Voilà en ce qui concerne le financement. Ensuite, nous nous interrogeons sur vos promesses. Allez-vous respecter votre propre pacte de responsabilité et de solidarité ? Nous le savons, ce projet de loi de financement rectificative de la Sécurité sociale, en dehors de l’article 9, est une loi d’affichage. En effet, nul besoin d’inscrire dans une loi rectificative pour 2014 des baisses de charges prenant effet seulement en 2015, de surcroît aujourd’hui non financées. C’est donc une loi d’affichage, mais qui n’affiche pas tout, qui n’affiche pas, par exemple, l’extension des baisses de cotisations famille jusqu’à 3,5 SMIC annoncées pour 2016, ni la disparition de la C3S en 2017. Nous avons bien compris que M. le ministre des finances attendait de voir avant de donner.

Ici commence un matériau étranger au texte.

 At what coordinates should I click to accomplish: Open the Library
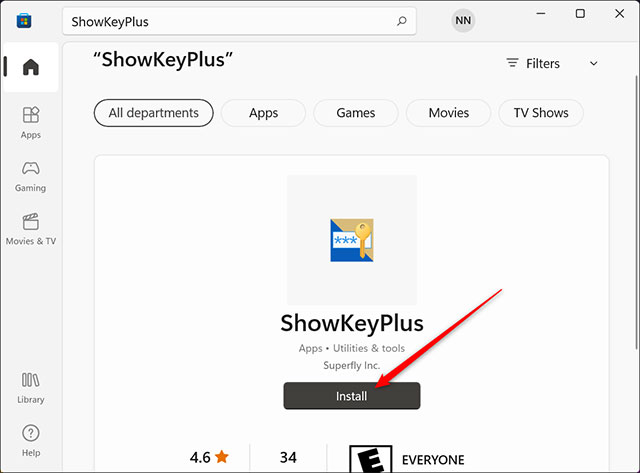pos(31,388)
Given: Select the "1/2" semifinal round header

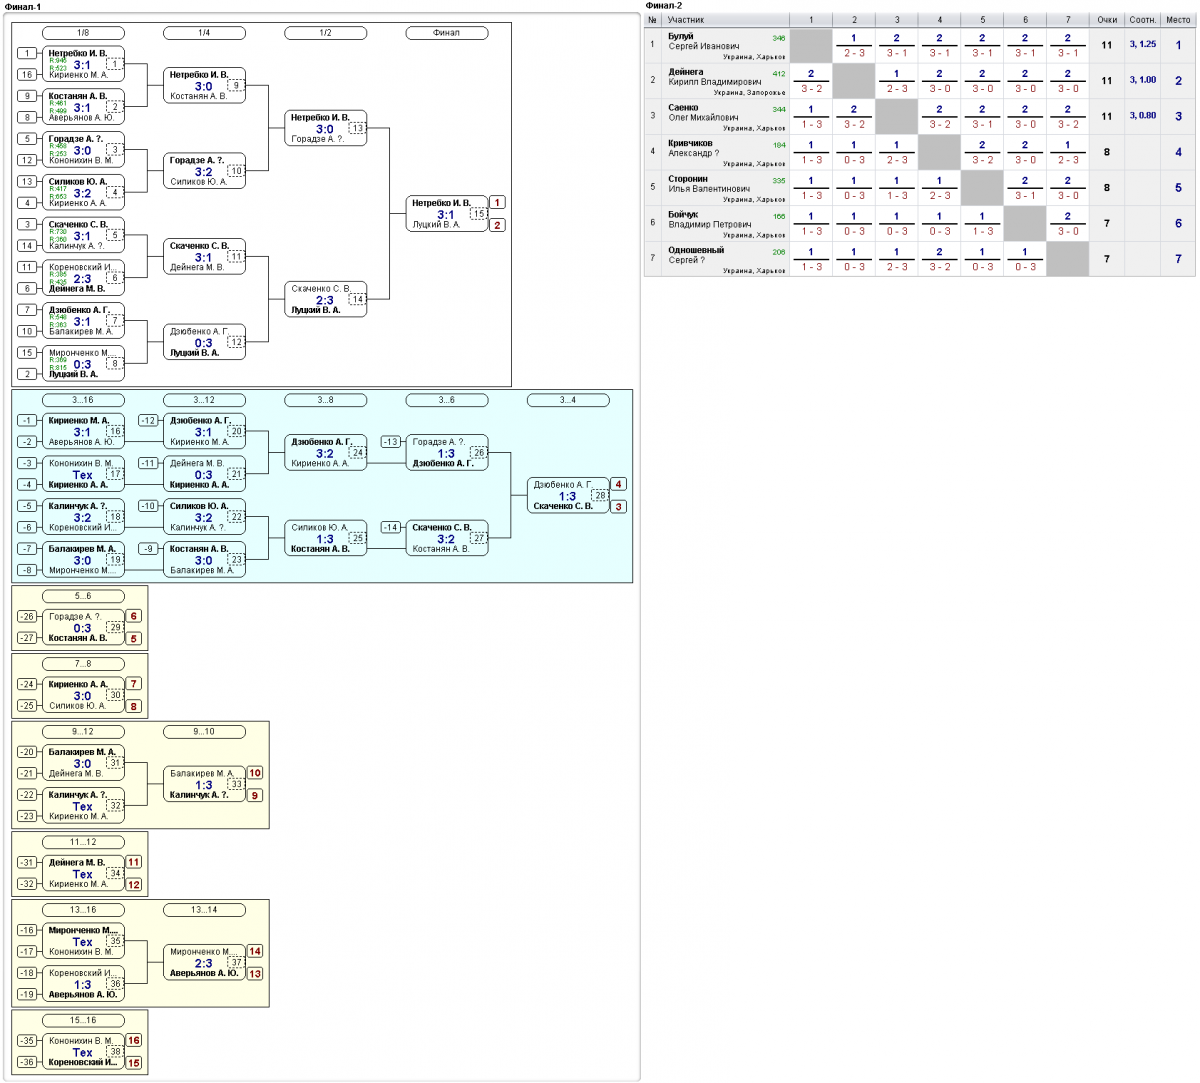Looking at the screenshot, I should 325,33.
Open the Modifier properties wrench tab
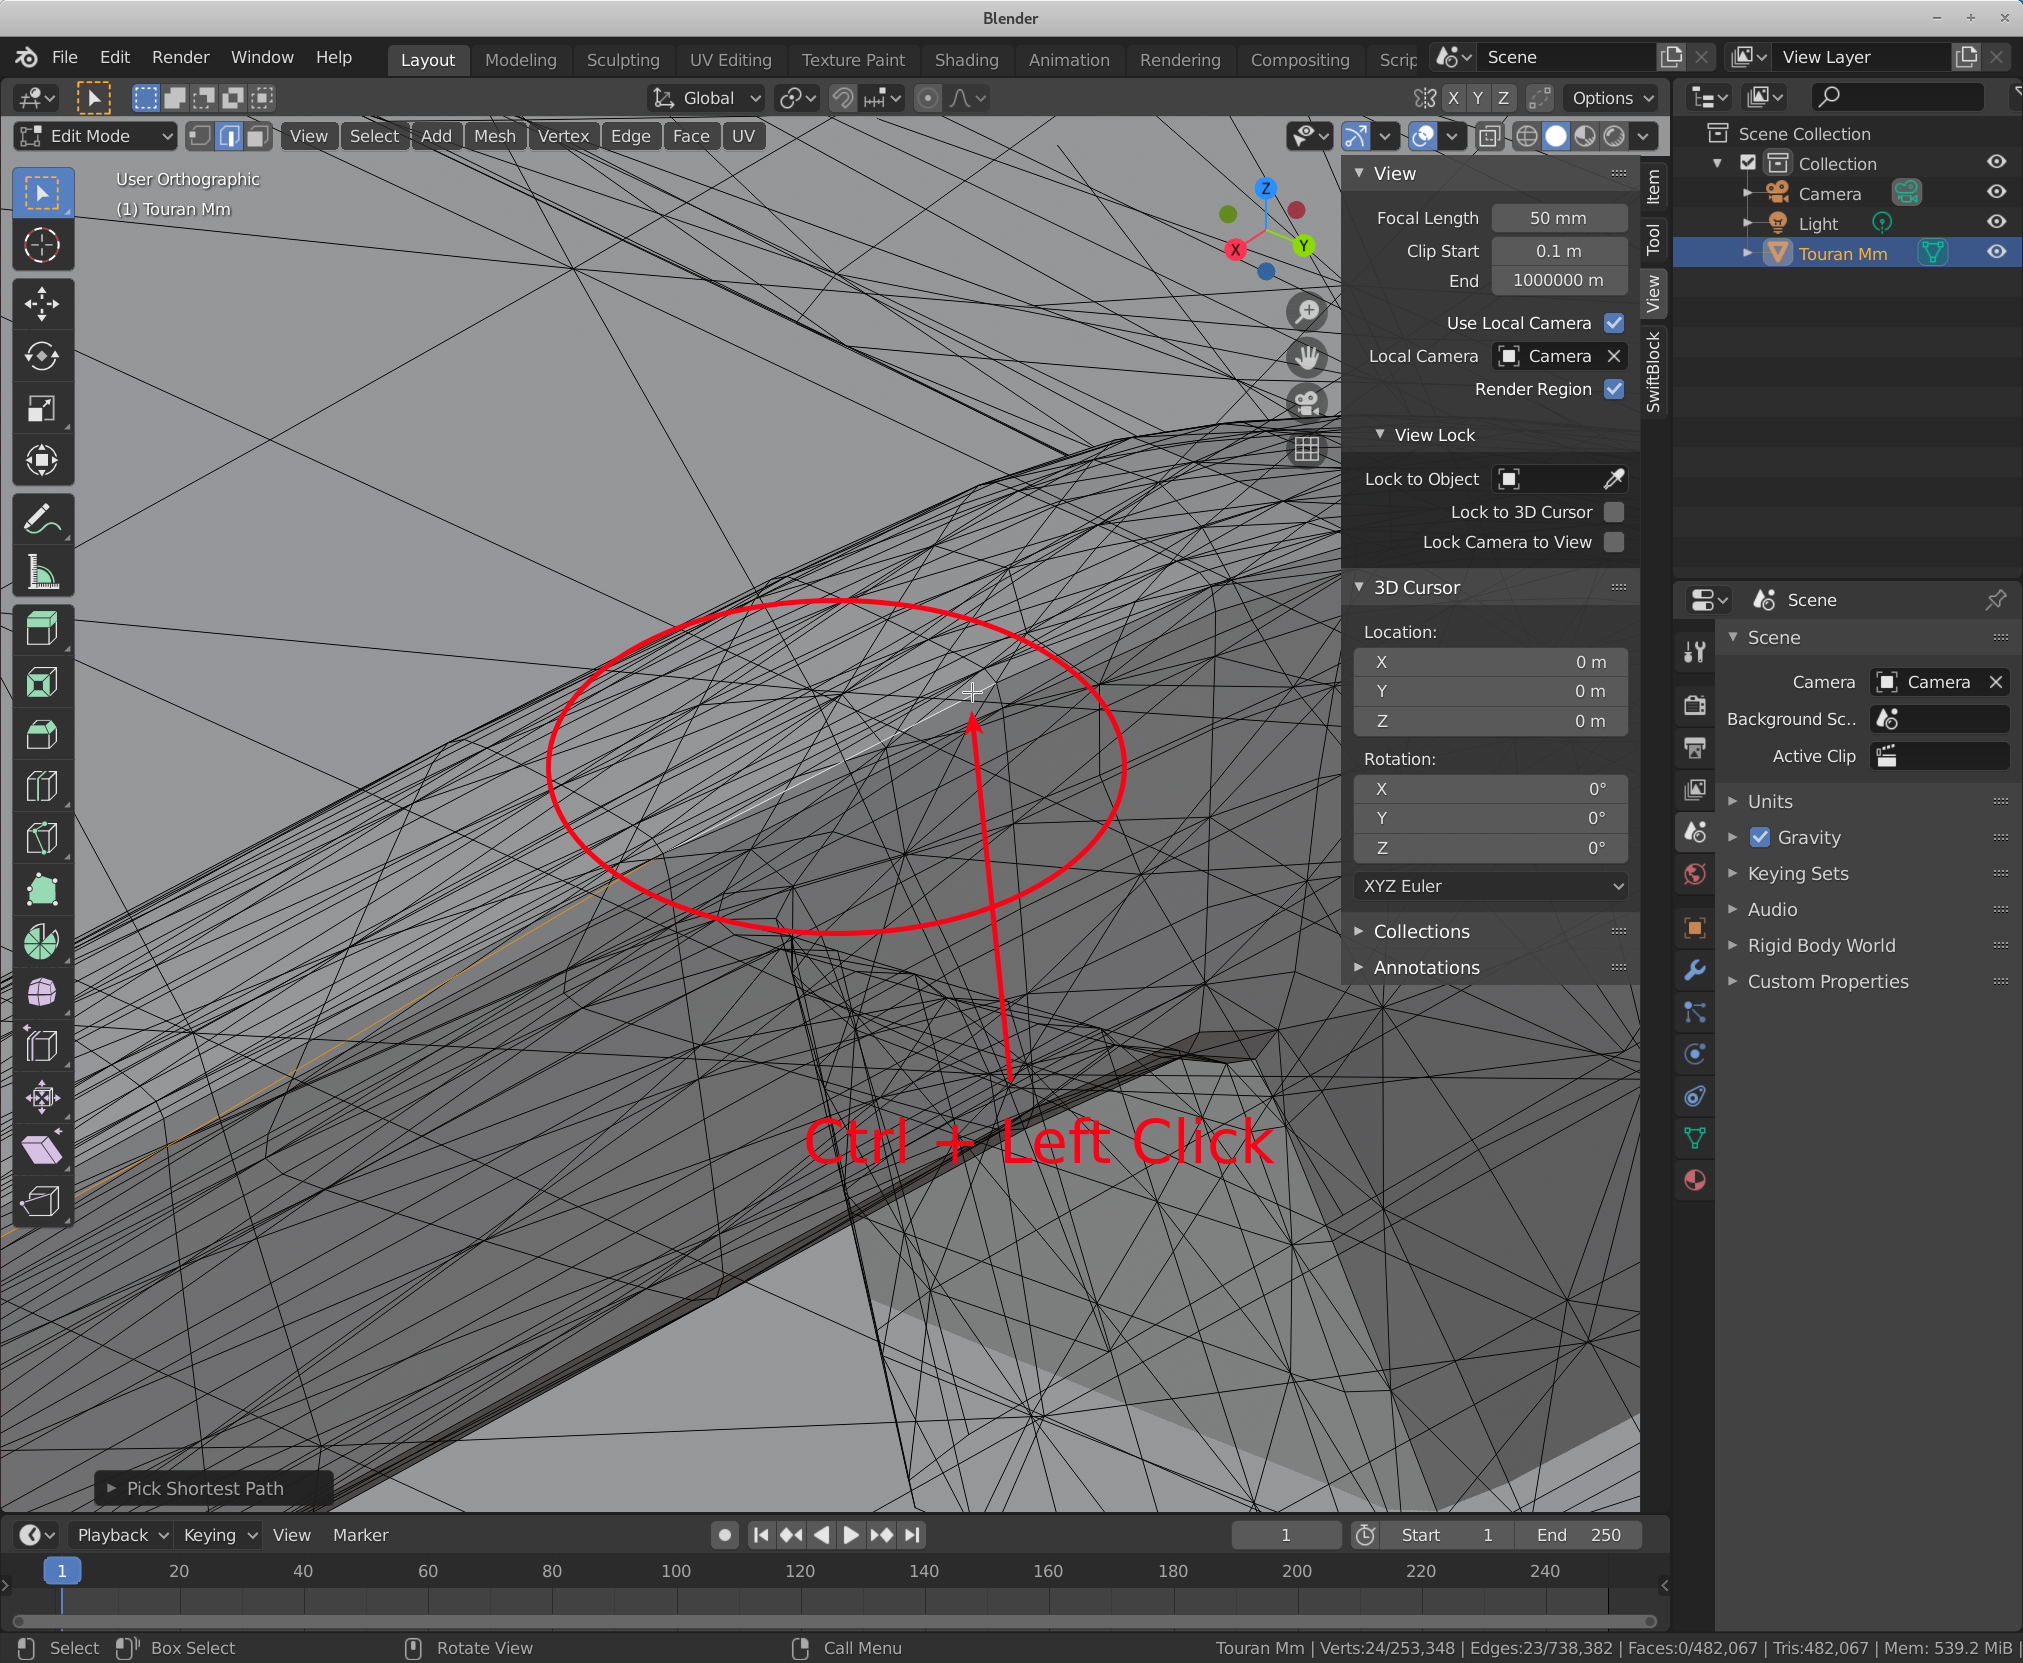 click(x=1694, y=970)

C’est le débat des contreparties cher à votre gauche. Vous avez même poussé le paradoxe jusqu’à rejeter des amendements en première lecture qui reprenaient pourtant votre propre projet, dans vos termes et selon votre calendrier !
Attention : les entreprises ont besoin de stabilité sociale et fiscale. À force de ménager la chèvre et le chou, vous risquez d’étouffer dans l’oeuf une dynamique difficile à créer.